Rukka menyebut berbagai masukan juga sudah disampaikan, bahkan mereka sudah berbicara dengan anggota DPR. Tapi, tidak satu pun usulan yang mereka sampaikan diterima.
Rukka menegaskan secara substansi, UU KSDAHE ini berpotensi untuk mengkriminasliasi Masyarakat Adat dan juga merampas wilayah adat, khususnya dikawasan wilayah konservasi.
“UU KSDAHE ini secara khusus telah melanggar konstitusi terkait hak-hak Masyarakat Adat. Hak konstitusional Masyarakat Adat yang telah dikukuhkan dengan MK 35 untuk hak atas tanah wilayah sumberdaya, termasuk hutan adat, di dalam UU itu kembali akan dirampas tanpa melalui hak Masyarakat Adat atas Free, Prior, Informed Consent (FPIC),” kata Rukka usai ikut mendaftarkan permohonan uji formil UU KSDAHE di Mahkamah Konstitusi pada Kamis, 19 September 2024.
Rukka mengatakan FPIC adalah hal yang sangat penting dan fundamental dari hak Masyarakat Adat untuk menyatakan setuju atau tidak setuju terhadap segala sesuatu yang menyangkut wilayah adatnya tanpa paksaan. Hal ini dapat berpotensi memperluas perampasan tanah dan re-settlement atau pemukiman kembali Masyarakat Adat dari wilayah adat yang telah ditetapkan.
Rukka menuturkan pembentuk Undang-Undang seharusnya tidak memandang Masyarakat Adat dan komunitas lokal sebagai ancaman dalam penyelenggaraan konservasi, melainkan sebagai aktor utama dan sejajar yang dapat bekerja sama dengan pemerintah.
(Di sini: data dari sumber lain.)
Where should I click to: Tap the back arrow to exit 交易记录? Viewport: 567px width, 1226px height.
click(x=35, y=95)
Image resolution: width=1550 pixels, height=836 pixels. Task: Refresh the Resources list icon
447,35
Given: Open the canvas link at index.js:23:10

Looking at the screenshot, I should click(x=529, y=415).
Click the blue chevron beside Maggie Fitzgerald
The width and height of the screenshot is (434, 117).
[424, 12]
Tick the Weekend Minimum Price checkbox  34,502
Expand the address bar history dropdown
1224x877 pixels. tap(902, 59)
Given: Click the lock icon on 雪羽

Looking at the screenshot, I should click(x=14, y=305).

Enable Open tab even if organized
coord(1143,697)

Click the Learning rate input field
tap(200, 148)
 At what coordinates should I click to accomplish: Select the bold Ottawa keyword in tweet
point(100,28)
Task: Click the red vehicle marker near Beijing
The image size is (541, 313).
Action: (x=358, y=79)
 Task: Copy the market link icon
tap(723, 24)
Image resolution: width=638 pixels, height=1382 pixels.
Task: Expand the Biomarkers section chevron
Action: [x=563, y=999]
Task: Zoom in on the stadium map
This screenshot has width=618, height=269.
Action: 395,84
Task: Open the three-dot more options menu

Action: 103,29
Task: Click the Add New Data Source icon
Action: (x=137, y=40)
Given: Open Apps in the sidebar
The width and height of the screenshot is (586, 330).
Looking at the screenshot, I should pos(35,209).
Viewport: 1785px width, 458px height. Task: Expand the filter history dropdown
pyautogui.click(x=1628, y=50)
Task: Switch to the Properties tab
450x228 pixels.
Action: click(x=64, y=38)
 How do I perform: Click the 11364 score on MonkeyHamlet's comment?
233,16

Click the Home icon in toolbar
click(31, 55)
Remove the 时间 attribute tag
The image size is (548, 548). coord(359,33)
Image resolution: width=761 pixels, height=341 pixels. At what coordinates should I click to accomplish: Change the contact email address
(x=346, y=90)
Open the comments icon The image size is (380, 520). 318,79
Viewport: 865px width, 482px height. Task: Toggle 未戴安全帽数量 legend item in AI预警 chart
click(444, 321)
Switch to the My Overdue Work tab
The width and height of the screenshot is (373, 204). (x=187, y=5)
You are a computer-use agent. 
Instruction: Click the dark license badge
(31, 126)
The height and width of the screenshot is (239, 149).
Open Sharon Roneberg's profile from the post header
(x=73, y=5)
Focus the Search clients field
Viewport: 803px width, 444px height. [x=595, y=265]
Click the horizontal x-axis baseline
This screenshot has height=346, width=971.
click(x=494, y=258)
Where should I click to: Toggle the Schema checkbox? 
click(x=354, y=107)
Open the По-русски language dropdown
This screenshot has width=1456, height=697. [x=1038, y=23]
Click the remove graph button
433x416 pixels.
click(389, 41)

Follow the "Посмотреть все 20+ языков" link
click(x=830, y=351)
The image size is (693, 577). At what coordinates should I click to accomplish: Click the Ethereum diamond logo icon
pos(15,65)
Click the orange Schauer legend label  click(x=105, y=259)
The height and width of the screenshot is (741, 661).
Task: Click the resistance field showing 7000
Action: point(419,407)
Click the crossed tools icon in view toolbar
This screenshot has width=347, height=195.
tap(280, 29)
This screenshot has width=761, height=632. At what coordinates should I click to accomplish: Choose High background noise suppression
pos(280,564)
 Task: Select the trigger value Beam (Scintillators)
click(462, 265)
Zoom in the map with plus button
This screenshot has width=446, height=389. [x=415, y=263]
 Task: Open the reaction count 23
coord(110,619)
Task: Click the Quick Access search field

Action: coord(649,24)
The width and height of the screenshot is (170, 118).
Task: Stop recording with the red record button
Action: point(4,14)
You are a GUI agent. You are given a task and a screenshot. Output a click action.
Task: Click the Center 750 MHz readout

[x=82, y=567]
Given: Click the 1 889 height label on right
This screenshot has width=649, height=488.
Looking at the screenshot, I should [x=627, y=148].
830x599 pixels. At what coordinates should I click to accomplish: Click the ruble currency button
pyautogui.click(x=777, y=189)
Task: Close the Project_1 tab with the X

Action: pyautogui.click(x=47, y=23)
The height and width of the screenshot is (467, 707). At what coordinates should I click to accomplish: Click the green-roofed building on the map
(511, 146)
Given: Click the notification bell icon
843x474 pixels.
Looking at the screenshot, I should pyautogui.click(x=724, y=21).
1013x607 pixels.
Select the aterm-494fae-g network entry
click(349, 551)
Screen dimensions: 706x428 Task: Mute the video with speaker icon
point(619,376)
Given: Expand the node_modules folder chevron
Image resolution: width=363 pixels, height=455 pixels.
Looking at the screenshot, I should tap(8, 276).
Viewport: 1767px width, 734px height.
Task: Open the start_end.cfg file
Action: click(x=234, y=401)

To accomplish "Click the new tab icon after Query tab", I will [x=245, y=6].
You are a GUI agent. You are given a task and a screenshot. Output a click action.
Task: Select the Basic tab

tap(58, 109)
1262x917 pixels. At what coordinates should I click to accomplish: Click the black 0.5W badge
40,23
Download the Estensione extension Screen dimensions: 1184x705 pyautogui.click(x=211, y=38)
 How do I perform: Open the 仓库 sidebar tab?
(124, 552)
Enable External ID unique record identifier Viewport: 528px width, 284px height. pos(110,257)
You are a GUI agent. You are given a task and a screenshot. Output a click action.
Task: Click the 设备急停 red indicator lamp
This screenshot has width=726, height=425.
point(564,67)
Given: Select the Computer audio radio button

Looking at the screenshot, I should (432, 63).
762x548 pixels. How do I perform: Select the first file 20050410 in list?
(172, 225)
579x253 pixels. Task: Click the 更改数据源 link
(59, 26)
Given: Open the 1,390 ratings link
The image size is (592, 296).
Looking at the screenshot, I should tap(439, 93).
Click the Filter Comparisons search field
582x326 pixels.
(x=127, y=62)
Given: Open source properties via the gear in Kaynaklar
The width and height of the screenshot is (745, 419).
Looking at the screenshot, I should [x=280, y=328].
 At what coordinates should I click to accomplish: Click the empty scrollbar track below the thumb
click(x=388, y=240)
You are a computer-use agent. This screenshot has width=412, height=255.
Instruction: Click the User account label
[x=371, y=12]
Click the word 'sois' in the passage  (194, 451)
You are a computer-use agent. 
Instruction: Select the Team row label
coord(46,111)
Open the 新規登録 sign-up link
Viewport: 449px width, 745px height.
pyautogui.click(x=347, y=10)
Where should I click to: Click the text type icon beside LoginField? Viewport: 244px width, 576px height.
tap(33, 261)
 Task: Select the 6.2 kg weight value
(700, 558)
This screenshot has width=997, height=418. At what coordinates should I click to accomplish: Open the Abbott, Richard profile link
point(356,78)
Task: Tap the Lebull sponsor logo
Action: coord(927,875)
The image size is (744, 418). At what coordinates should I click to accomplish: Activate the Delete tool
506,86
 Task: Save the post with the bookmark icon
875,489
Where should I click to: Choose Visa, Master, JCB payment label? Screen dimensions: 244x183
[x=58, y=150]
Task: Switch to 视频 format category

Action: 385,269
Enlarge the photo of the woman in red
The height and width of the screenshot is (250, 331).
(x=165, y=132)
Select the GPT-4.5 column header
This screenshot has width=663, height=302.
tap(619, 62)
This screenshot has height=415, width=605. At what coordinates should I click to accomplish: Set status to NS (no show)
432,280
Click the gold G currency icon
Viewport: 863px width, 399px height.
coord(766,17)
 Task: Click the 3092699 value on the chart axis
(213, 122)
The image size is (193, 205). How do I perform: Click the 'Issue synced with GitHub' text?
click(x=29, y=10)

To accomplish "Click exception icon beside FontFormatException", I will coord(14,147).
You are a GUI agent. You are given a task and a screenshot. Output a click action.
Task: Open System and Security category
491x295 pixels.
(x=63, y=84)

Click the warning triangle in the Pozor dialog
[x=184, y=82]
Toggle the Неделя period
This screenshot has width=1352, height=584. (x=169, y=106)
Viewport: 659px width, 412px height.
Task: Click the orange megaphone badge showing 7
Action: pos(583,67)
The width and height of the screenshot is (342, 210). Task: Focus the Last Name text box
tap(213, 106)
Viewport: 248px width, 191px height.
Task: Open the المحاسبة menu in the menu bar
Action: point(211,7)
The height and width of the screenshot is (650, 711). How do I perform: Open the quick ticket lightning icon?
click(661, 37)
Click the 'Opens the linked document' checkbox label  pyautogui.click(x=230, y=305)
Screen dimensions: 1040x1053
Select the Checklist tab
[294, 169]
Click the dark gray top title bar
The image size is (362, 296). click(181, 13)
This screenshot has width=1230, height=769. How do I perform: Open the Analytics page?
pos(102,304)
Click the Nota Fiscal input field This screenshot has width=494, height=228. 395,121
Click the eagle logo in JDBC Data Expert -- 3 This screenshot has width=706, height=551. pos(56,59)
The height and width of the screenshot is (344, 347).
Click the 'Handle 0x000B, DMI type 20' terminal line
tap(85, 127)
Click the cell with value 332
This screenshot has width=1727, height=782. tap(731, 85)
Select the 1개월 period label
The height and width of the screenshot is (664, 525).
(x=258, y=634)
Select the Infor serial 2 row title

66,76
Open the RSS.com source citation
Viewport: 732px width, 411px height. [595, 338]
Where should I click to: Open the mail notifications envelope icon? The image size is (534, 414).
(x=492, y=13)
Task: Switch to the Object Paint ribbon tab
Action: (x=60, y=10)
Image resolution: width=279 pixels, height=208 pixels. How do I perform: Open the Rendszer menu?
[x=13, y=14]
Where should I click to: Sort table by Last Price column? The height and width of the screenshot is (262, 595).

Manajer Kajian Kebijakan Wahana Lingkungan Hidup Indonesia (Walhi) Satrio Manggala mengatakan UU KSDAHE secara formil tidak sesuai dengan sejumlah asas pembentukan peraturan perundang-undangan dalam ketentuan UUD 1945. Ia menerangkan Walhi telah menyampaikan beberapa catatan krusial dalam rumusan perubahan UU KSDAHE kepada anggota DPR RI pada 25 Juni 2024, namun hingga hari ini tidak mendapatkan alasan dan kejelasan kenapa masukan-masukan mereka tersebut tidak diakomodir dan tidak direspon.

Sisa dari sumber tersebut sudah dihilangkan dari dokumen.